**EXERCISE:**
Please return the lines below verbatim, beginning at the one that has "This screenshot has width=1280, height=800." and stopping after the one that has "Switch to the PLAYLISTS tab", and add no other lines.

**PROVIDED ENTRIES:**
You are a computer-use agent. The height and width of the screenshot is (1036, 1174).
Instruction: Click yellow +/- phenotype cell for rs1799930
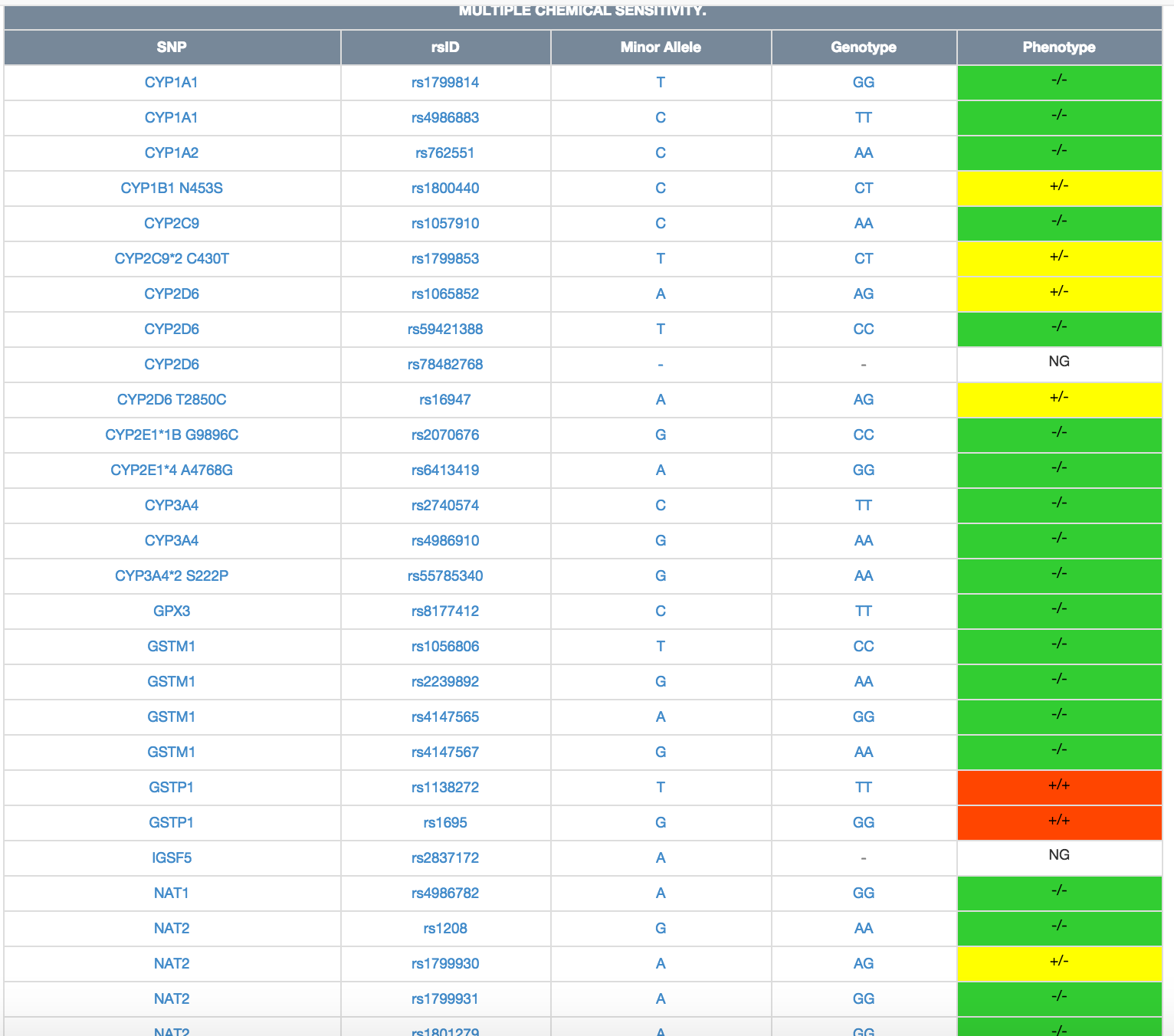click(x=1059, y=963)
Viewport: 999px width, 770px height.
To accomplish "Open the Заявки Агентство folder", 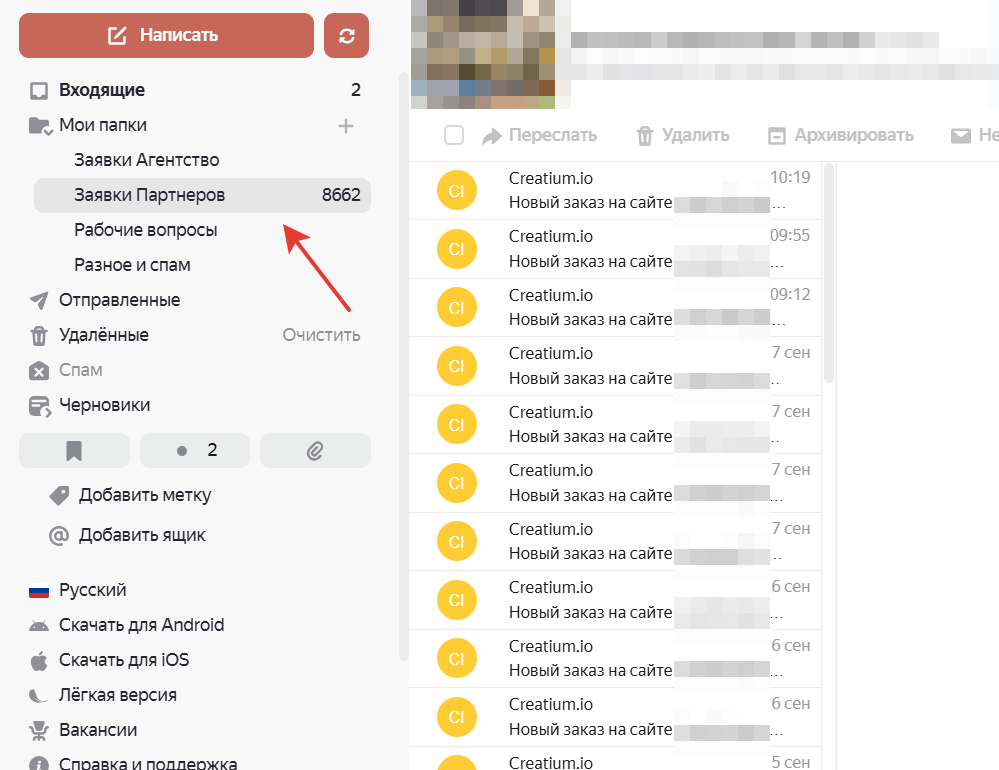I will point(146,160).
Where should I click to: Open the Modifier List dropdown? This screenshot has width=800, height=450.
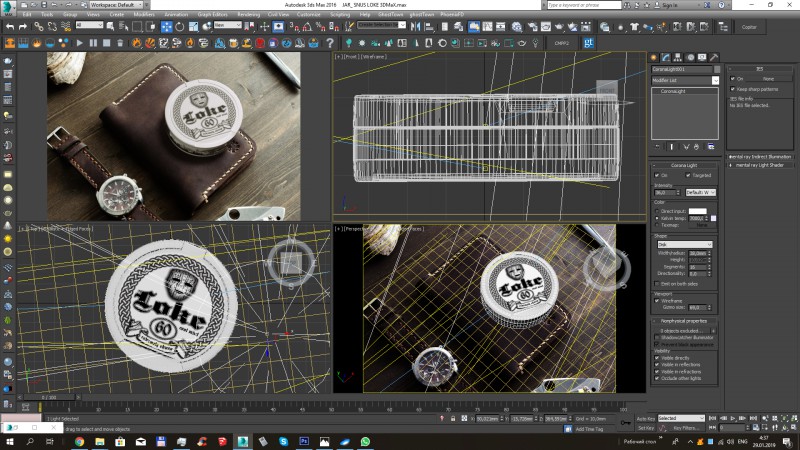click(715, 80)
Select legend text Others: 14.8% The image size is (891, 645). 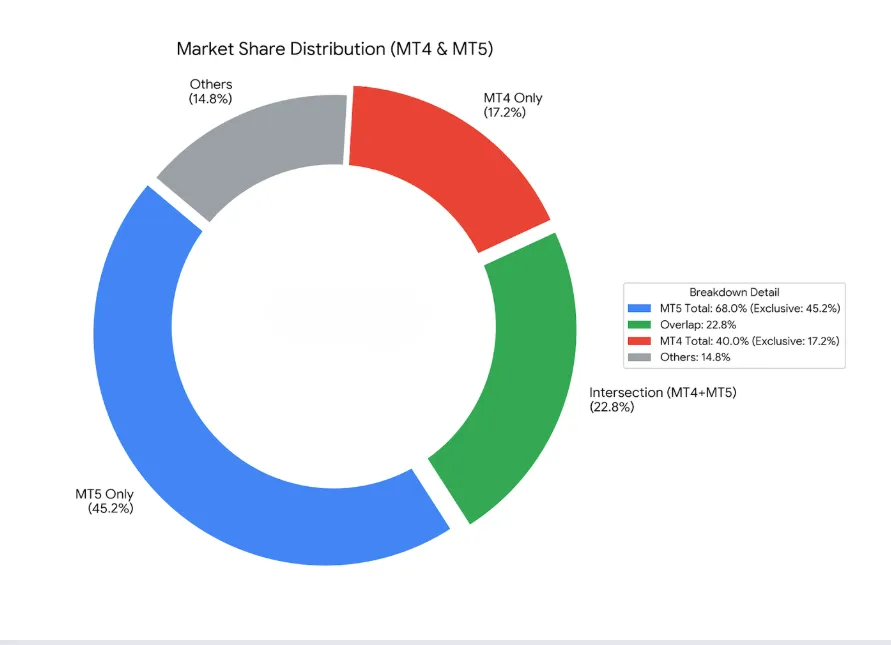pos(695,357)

--

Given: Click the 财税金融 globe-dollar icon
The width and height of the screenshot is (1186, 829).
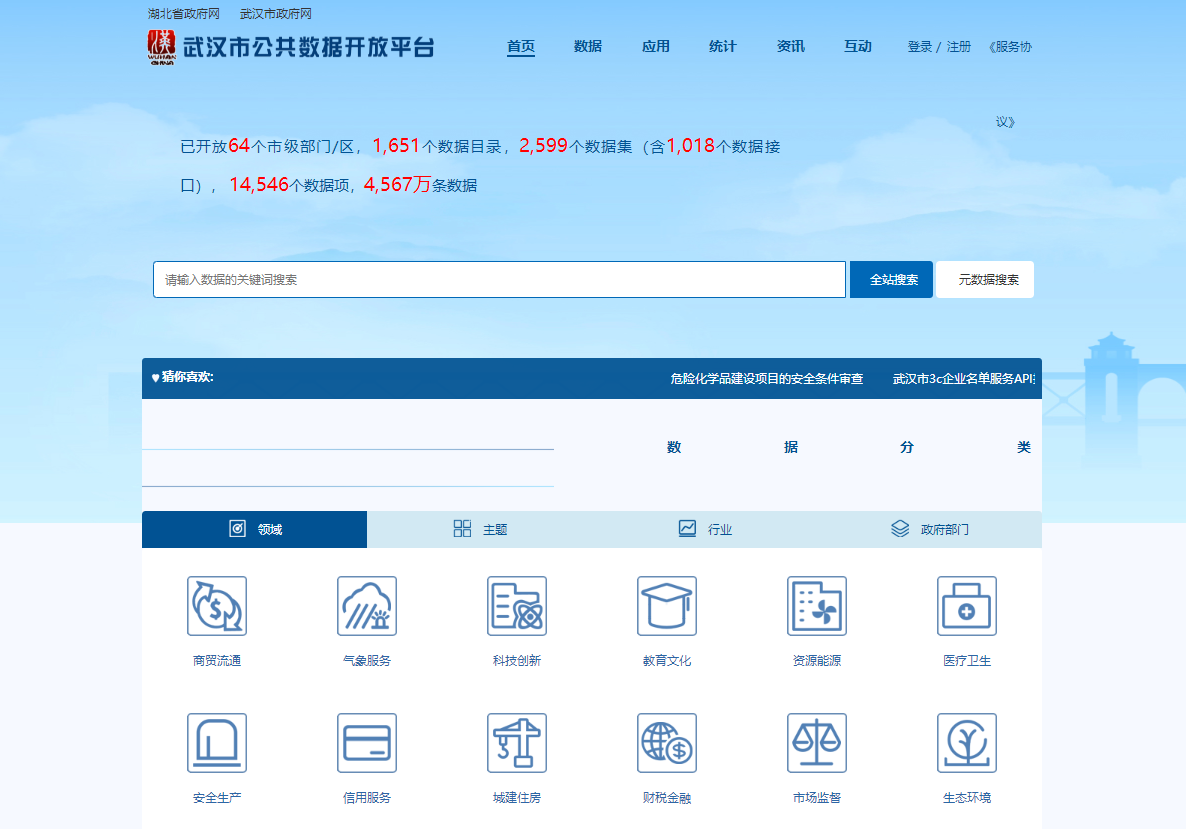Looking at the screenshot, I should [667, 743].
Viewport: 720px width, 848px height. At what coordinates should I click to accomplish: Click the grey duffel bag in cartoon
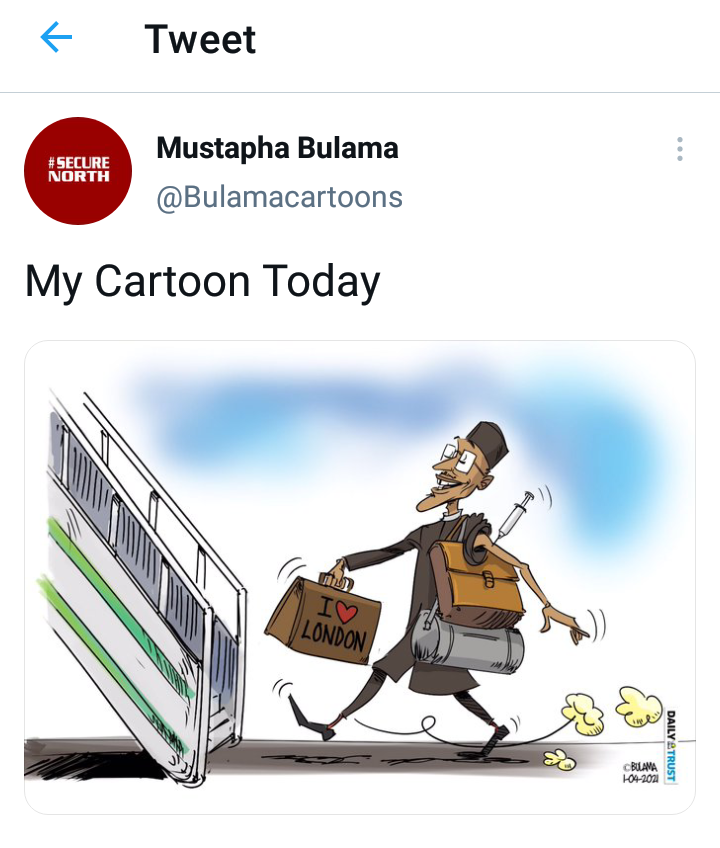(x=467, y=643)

...

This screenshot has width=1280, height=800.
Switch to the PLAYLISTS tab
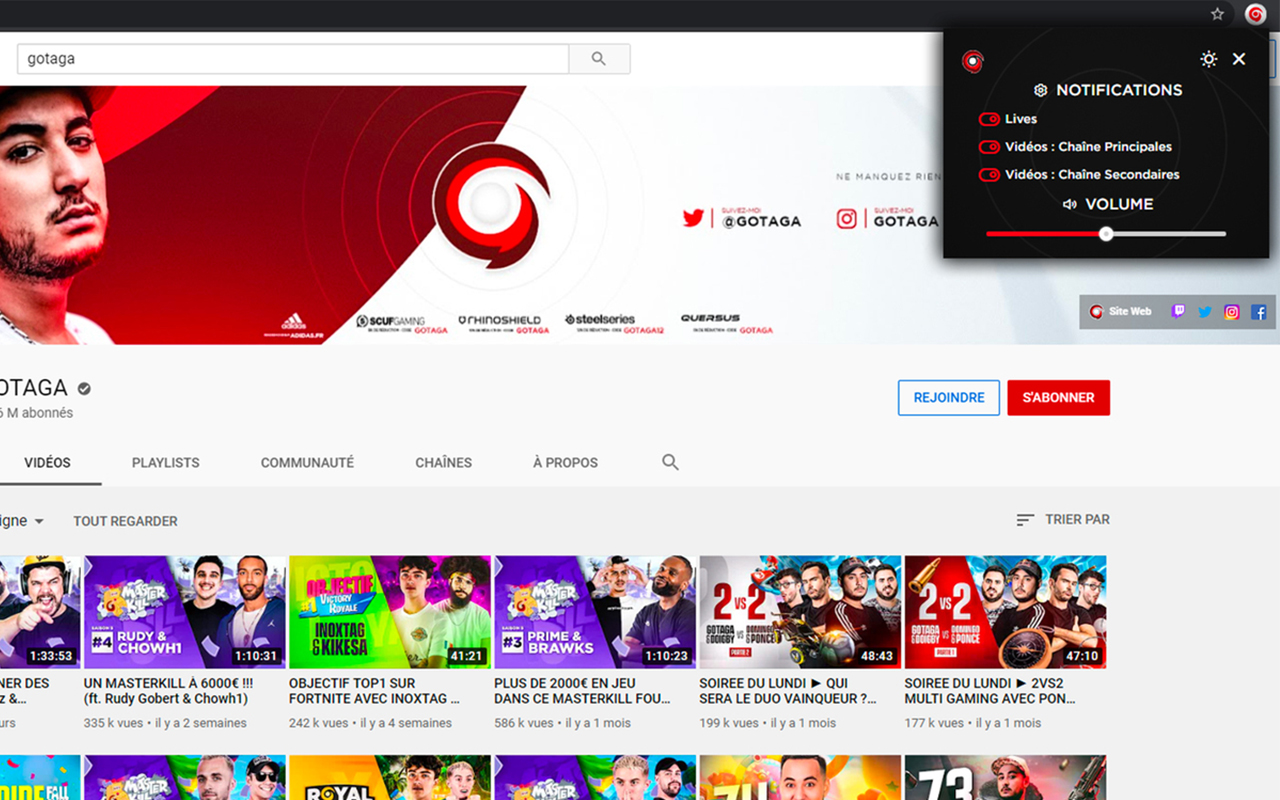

**SOLUTION FOR THIS EXERCISE:**
This screenshot has width=1280, height=800.
Switch to the PLAYLISTS tab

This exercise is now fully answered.